“Why?” said he, throwing up his hands, after his fashion, with a sort of protesting groan to the powers that be. “Because I am a creature of surfaces and impressions; because, drawing my life from the great external of all, it is my doom to worship externals. We talk of our inheriting the world. Pooh! we are just an itch on the skin of this monster, whose dark internals are as remote from us as our own hated organs. Have we ever a thought of possessing our kingdom? Think with what terror we contemplate a living burial. We are the dust of contact between earth and sky; are bandied between space and matter, the dross of one or the scum of the other. Love itself is but the measure of our penetration. It is the propagation of superficies: it probes no farther: and all the time is breathing in the air like a swimmer. Are my eyes in my feet? Ask me why I hate the dark, and am attached to the light—to the brightest gnat of an hour flying within it.”

“Thank you, sir,” said I. “And that is me, I suppose?”

“That is you,” he said—“dancing on a window-pane, and wondering what fate keeps you from the garden beyond.”

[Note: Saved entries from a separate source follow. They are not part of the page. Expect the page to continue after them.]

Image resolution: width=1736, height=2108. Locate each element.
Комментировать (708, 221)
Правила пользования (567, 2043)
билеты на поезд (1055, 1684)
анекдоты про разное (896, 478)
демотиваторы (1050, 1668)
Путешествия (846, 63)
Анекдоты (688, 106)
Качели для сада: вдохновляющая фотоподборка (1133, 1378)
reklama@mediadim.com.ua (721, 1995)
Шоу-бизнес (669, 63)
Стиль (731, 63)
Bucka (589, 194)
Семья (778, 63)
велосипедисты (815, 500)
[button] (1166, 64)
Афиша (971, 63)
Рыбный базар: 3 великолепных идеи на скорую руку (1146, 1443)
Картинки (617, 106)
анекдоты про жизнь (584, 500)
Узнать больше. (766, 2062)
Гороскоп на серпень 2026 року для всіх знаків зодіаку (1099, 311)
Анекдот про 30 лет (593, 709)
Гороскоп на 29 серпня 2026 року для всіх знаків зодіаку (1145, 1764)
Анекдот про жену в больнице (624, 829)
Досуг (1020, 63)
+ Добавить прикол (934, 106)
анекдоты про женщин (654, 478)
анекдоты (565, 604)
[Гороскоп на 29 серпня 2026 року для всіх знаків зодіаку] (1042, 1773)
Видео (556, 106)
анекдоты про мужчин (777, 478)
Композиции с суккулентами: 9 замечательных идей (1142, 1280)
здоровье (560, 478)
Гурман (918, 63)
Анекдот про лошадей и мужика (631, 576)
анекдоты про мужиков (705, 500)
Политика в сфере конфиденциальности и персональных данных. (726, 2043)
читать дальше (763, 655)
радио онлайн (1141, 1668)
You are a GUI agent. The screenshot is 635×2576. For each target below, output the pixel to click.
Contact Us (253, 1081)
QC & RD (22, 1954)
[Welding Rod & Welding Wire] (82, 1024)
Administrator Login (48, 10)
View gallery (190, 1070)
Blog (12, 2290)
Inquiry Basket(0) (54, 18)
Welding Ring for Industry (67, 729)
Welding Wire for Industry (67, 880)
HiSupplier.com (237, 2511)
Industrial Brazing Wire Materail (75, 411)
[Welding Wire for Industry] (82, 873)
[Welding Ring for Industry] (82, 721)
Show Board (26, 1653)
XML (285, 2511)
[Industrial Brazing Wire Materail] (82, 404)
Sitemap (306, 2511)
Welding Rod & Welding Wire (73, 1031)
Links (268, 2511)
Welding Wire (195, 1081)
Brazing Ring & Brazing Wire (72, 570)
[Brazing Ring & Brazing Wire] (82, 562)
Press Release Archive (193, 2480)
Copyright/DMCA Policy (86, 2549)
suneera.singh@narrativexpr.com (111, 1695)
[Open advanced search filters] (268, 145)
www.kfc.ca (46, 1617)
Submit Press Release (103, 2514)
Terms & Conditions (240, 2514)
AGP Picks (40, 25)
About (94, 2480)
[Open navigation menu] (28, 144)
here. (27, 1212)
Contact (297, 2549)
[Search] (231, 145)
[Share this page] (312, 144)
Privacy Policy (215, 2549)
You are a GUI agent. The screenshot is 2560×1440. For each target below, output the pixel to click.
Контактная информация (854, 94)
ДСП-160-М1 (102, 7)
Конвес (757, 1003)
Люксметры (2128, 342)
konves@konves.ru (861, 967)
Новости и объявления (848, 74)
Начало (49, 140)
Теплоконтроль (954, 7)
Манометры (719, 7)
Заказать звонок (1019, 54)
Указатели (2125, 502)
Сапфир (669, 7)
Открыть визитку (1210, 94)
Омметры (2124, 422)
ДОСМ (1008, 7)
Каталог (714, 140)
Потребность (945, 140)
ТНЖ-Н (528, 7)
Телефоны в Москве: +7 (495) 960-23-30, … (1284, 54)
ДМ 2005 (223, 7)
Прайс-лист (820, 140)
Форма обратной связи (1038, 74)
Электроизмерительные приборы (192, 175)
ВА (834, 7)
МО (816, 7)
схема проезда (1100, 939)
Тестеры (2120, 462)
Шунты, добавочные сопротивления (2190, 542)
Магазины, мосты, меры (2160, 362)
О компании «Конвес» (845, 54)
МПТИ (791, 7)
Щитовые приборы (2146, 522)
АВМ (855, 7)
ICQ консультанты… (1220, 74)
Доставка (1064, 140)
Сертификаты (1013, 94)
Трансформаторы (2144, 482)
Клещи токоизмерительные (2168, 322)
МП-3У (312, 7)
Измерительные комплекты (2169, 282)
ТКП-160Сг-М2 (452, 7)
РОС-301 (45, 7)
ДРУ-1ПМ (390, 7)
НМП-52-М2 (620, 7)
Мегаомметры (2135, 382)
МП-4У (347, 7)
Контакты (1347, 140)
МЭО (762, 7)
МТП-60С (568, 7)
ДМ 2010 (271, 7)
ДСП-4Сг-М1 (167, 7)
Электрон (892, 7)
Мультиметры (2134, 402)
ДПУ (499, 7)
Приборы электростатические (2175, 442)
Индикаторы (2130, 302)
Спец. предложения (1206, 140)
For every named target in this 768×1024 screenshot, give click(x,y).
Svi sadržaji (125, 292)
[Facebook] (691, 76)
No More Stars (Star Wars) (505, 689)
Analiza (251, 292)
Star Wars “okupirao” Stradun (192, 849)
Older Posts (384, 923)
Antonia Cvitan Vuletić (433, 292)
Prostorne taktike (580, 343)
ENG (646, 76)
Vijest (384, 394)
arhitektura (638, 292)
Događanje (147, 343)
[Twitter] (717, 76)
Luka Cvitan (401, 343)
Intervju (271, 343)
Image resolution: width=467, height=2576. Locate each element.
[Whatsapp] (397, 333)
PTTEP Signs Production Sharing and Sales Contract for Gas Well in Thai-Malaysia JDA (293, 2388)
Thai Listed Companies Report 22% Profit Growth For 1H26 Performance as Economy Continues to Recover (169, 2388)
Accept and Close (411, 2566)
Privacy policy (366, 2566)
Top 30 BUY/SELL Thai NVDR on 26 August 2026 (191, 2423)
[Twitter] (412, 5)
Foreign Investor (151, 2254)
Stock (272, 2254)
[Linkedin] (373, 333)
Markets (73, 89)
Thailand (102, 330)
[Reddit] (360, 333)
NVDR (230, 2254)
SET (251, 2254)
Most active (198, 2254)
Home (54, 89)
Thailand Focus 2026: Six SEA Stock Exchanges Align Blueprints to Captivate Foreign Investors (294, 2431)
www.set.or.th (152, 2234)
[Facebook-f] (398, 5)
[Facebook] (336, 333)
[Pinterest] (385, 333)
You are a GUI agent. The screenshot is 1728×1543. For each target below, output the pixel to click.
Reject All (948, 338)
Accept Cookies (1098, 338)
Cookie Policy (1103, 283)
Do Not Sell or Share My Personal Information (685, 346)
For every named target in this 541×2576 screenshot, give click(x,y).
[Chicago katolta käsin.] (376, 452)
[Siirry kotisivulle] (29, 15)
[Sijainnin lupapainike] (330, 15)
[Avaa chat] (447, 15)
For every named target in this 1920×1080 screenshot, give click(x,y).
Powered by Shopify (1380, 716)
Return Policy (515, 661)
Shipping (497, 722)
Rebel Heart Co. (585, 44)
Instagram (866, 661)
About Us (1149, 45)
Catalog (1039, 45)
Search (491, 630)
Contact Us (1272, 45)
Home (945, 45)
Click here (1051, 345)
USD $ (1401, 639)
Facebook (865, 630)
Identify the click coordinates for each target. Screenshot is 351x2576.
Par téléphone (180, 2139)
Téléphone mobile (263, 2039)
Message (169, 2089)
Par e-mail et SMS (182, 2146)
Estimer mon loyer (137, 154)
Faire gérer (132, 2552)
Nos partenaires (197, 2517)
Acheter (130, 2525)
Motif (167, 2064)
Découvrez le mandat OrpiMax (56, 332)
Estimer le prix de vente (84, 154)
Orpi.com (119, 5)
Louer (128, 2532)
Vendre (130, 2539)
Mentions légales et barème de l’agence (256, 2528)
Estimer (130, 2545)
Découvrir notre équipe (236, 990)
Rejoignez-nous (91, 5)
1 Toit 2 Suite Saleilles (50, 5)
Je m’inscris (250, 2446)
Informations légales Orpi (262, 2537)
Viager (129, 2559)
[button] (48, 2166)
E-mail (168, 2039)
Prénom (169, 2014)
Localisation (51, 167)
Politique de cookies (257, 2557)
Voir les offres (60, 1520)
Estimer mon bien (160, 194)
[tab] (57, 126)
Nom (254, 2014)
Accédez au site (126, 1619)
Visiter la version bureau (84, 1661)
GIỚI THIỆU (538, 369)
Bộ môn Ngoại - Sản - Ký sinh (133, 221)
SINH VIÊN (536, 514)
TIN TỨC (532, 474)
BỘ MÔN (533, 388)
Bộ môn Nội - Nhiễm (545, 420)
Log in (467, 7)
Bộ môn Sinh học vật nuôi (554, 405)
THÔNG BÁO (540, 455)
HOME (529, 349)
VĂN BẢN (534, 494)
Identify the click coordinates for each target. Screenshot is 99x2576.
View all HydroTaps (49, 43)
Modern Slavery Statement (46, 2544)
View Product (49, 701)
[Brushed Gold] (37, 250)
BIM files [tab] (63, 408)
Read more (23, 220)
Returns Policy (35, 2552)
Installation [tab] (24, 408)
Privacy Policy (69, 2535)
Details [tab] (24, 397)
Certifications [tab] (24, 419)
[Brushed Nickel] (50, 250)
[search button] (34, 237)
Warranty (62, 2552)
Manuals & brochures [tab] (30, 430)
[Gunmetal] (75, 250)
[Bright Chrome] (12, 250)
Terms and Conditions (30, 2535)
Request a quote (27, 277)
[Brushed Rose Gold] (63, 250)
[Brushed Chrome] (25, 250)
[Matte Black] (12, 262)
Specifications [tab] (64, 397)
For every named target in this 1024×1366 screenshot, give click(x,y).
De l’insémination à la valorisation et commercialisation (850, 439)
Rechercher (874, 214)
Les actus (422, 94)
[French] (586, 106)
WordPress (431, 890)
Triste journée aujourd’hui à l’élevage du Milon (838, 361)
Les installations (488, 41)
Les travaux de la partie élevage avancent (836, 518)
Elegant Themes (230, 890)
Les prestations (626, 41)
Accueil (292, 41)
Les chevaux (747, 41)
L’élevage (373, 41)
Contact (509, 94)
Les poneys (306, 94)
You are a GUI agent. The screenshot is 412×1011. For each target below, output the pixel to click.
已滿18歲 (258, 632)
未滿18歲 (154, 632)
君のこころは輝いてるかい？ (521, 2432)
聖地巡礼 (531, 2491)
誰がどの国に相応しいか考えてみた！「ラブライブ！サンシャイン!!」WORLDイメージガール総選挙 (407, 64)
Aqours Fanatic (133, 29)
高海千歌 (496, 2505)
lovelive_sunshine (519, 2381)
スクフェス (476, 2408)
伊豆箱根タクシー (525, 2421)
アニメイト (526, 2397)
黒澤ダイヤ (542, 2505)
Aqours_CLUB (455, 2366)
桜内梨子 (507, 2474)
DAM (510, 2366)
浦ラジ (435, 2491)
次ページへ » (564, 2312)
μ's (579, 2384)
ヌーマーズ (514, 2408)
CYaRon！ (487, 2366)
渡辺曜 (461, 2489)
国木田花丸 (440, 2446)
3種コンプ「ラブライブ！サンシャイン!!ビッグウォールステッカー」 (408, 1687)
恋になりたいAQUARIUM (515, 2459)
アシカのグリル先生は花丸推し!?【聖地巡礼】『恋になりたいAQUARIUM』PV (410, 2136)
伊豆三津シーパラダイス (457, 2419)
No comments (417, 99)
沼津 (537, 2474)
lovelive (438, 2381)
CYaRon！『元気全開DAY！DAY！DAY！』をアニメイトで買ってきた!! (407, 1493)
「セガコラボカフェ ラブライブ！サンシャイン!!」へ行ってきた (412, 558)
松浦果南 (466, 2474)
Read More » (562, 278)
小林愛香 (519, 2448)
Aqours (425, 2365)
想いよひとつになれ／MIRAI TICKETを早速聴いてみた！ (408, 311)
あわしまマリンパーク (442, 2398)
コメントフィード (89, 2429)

“And you,” I said, “are the spider lurking in the window-corner, n’est ce pas, and wondering what fate keeps you from devouring me. Well, you are very complimentary; but, for my part, I would rather have an hour’s dancing on the surface than possess all the world that’s under.”

“Ay,” he answered, “and that’s why I covet you.”

Now, was he not an inexplicable creature, and, it must be said, a depressing? Moreover, for all his advocacy of my cause, I could never quite reconcile him to my view of madam.

“Remember the day of the picture,” he would say; “and how she rebuked us all by her attitude. If I testify to your martyrdom, Diana, I must testify to hers that preceded it.”

“She is welcome to the palm,” I cried. “And may she live long to flaunt her conquest.”

He did not answer; and so letting his dissent pass by default, put a bar between us that was never quite surmounted.

In the meanwhile, day followed day, and the frost held, and I was cold and ennuyée; and still he delayed our flight on the score of peril. I had come but poorly clad for the test, and I cried and shivered much in our dismal refuge, where what fire we could afford must be kept low from dread of the smoke betraying us. Present food we had, and some wine that helped a little to comfort our dejection; and on the Friday he was due, tramping fourteen miles thither and back over the hills, to claim his fresh dole of the tree above Wellcot, where faithful Patty—who was in his confidence as to his retreat, and the means towards my salvation he hoped to make of it—was wont to conceal it. Dear darling! How I longed to convey her a message; but he would not hear of it.